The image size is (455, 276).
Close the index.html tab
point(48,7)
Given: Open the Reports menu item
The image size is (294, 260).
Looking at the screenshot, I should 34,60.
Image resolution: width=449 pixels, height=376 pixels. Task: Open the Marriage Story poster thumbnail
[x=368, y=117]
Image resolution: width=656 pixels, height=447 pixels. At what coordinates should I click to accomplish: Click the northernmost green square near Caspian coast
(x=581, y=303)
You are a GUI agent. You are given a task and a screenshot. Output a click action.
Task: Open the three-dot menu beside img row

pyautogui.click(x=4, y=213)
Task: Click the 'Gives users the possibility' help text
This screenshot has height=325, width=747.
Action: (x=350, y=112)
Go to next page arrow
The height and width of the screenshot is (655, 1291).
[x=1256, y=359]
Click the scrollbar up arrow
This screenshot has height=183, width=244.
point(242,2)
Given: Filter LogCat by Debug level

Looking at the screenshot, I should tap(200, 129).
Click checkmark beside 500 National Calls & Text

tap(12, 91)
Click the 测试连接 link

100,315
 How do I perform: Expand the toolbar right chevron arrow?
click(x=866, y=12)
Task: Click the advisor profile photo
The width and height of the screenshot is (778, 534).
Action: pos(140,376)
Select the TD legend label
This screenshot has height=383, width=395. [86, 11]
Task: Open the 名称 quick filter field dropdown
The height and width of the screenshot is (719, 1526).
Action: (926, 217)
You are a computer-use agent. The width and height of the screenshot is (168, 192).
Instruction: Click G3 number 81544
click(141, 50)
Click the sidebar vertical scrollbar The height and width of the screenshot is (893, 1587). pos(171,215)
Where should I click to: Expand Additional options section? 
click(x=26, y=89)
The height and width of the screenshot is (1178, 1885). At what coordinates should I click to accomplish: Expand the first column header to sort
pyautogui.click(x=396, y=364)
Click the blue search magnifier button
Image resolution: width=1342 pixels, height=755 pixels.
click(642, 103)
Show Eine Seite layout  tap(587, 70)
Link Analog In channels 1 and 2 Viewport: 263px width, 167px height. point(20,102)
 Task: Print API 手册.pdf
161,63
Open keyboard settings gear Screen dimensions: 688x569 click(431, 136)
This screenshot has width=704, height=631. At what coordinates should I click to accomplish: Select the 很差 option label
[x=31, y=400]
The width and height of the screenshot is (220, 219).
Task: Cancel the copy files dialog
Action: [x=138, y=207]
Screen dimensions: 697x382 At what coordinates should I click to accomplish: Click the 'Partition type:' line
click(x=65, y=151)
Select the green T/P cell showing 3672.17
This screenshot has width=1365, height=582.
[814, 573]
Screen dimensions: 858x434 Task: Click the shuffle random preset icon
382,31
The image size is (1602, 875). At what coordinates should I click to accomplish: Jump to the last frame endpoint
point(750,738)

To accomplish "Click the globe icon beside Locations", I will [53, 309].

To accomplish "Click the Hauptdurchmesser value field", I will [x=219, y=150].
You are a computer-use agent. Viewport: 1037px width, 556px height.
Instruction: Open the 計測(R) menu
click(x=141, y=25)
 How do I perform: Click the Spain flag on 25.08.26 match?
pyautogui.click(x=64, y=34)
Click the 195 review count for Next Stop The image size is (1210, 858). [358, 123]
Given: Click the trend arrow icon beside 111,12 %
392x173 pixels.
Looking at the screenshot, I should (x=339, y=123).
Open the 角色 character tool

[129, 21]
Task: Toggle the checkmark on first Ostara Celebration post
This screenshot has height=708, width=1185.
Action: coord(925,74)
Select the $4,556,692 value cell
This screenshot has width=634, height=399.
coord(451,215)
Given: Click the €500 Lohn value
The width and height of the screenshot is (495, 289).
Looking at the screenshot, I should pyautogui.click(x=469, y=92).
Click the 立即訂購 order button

****************************************

● BRIEF
Reproduce all of the rows above, substituting "Command" for "Instruction" and leaving everything else unchanged.

● RESPONSE FOR THIS EXERCISE
The image size is (455, 276).
Close the index.html tab
point(48,7)
Given: Open the Reports menu item
The image size is (294, 260).
Looking at the screenshot, I should 34,60.
Image resolution: width=449 pixels, height=376 pixels. Task: Open the Marriage Story poster thumbnail
[x=368, y=117]
Image resolution: width=656 pixels, height=447 pixels. At what coordinates should I click to accomplish: Click the northernmost green square near Caspian coast
(x=581, y=303)
You are a GUI agent. You are given a task and a screenshot. Output a click action.
Task: Open the three-dot menu beside img row

pyautogui.click(x=4, y=213)
Task: Click the 'Gives users the possibility' help text
This screenshot has height=325, width=747.
Action: (x=350, y=112)
Go to next page arrow
The height and width of the screenshot is (655, 1291).
[x=1256, y=359]
Click the scrollbar up arrow
This screenshot has height=183, width=244.
point(242,2)
Given: Filter LogCat by Debug level

Looking at the screenshot, I should tap(200, 129).
Click checkmark beside 500 National Calls & Text

tap(12, 91)
Click the 测试连接 link

100,315
 How do I perform: Expand the toolbar right chevron arrow?
click(x=866, y=12)
Task: Click the advisor profile photo
The width and height of the screenshot is (778, 534).
Action: pos(140,376)
Select the TD legend label
This screenshot has height=383, width=395. [86, 11]
Task: Open the 名称 quick filter field dropdown
The height and width of the screenshot is (719, 1526).
Action: (926, 217)
You are a computer-use agent. The width and height of the screenshot is (168, 192).
Command: Click G3 number 81544
click(141, 50)
Click the sidebar vertical scrollbar The height and width of the screenshot is (893, 1587). pos(171,215)
Where should I click to: Expand Additional options section? 
click(x=26, y=89)
The height and width of the screenshot is (1178, 1885). At what coordinates should I click to accomplish: Expand the first column header to sort
pyautogui.click(x=396, y=364)
Click the blue search magnifier button
Image resolution: width=1342 pixels, height=755 pixels.
click(642, 103)
Show Eine Seite layout  tap(587, 70)
Link Analog In channels 1 and 2 Viewport: 263px width, 167px height. point(20,102)
 Task: Print API 手册.pdf
161,63
Open keyboard settings gear Screen dimensions: 688x569 click(431, 136)
This screenshot has width=704, height=631. At what coordinates should I click to accomplish: Select the 很差 option label
[x=31, y=400]
The width and height of the screenshot is (220, 219).
Task: Cancel the copy files dialog
Action: [x=138, y=207]
Screen dimensions: 697x382 At what coordinates should I click to accomplish: Click the 'Partition type:' line
click(x=65, y=151)
Select the green T/P cell showing 3672.17
This screenshot has width=1365, height=582.
[814, 573]
Screen dimensions: 858x434 Task: Click the shuffle random preset icon
382,31
The image size is (1602, 875). At what coordinates should I click to accomplish: Jump to the last frame endpoint
point(750,738)

To accomplish "Click the globe icon beside Locations", I will [53, 309].

To accomplish "Click the Hauptdurchmesser value field", I will [x=219, y=150].
You are a computer-use agent. Viewport: 1037px width, 556px height.
Command: Open the 計測(R) menu
click(x=141, y=25)
 How do I perform: Click the Spain flag on 25.08.26 match?
pyautogui.click(x=64, y=34)
Click the 195 review count for Next Stop The image size is (1210, 858). [358, 123]
Given: Click the trend arrow icon beside 111,12 %
392x173 pixels.
Looking at the screenshot, I should (x=339, y=123).
Open the 角色 character tool

[129, 21]
Task: Toggle the checkmark on first Ostara Celebration post
This screenshot has height=708, width=1185.
Action: coord(925,74)
Select the $4,556,692 value cell
This screenshot has width=634, height=399.
coord(451,215)
Given: Click the €500 Lohn value
The width and height of the screenshot is (495, 289).
Looking at the screenshot, I should pyautogui.click(x=469, y=92).
Click the 立即訂購 order button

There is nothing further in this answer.